2Measurement precision
If adaptive filtering and scene identification are implemented, then measurement precision improves, but device complexity increases
Solution Approach 1:
The patent divides the signal processing into distinct functional modules: scene identification module, adaptive filtering module, and range estimation module. Each module performs a specific function and can be independently optimized or disabled based on application requirements, managing complexity through functional segmentation while maintaining high measurement precision.
Solution Approach 2:
The adaptive filtering system automatically adjusts its parameters based on real-time signal quality assessment without requiring manual calibration or external intervention. The system self-adapts to different indoor scenarios (line-of-sight, non-line-of-sight, reflective environments) by monitoring signal characteristics and adjusting filter coefficients accordingly, reducing operational complexity.
Data Source
AI summary
Techniques described here introduce confidence-based adaptive filtering technique in phase-based ranging (PBR).
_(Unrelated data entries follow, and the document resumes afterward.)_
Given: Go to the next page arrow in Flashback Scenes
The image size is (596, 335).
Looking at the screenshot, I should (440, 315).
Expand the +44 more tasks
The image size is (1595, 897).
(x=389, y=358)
An initiator of the PBR may adaptively adjust a bandwidth of a bandpass filter used to filter I/Q measurement data from the PBR based on the confidence level feedback from a Kalman Filter covariance matrix representing uncertainty in the range estimates or based on other variance of the range estimates. In one aspect, post-processing by the initiator includes filtering I/Q measurement data using an adaptive bandpass filter to generate filtered data. The filter setting of the adaptive bandpass filter is adaptive to a confidence level in estimating a range between the initiator and a reflector. The post-processing determines a range estimate between the initiator and the reflector based on the filtered data. The post-processing determines a confidence level in the range estimate. The post-processing adjusts the filter setting such as the passband bandwidth based on the confidence level.